_WORK REQUEST_. Report each line of the entries that contains the word "agent", copied in full.

_RECORDS FOR THE EXERCISE_.
================================

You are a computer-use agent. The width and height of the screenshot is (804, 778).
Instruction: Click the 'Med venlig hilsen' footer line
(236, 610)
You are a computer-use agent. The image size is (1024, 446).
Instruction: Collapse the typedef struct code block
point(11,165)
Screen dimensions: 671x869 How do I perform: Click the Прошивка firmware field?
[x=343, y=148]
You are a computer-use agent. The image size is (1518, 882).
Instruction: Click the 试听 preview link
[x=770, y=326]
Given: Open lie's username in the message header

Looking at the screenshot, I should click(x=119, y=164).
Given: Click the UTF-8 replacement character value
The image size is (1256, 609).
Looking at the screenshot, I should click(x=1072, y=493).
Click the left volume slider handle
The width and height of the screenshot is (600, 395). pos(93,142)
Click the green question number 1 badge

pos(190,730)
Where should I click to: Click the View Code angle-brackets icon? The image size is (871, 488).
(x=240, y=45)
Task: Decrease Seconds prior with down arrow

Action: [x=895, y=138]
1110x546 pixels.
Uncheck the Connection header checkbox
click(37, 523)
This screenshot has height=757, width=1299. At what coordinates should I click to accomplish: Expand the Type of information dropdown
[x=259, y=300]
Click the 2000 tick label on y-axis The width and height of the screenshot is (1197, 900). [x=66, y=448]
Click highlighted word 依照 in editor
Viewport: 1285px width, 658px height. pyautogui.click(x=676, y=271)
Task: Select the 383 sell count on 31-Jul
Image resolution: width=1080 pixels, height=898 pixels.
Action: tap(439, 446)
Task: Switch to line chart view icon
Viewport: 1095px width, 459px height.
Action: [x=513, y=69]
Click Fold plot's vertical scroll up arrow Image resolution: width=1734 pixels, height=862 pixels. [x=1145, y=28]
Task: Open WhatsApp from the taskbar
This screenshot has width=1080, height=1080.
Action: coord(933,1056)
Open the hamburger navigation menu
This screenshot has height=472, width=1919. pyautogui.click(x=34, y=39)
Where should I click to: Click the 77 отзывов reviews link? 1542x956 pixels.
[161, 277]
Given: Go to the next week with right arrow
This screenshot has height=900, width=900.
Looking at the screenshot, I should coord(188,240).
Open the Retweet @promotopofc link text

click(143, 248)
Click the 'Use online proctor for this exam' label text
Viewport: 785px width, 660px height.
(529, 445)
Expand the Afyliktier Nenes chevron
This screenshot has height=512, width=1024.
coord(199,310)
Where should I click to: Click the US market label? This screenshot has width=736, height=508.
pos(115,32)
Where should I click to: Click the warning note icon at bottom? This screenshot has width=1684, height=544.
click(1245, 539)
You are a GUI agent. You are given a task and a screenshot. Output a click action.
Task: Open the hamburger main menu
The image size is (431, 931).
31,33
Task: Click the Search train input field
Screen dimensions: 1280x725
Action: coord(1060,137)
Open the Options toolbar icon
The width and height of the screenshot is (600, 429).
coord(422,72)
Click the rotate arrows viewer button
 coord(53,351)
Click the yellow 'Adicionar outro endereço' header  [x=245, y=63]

================================

_RESULT OF THIS TASK_.
You are a computer-use agent. The width and height of the screenshot is (804, 778).
You are a computer-use agent. The image size is (1024, 446).
You are a computer-use agent. The image size is (1518, 882).
You are a GUI agent. You are given a task and a screenshot. Output a click action.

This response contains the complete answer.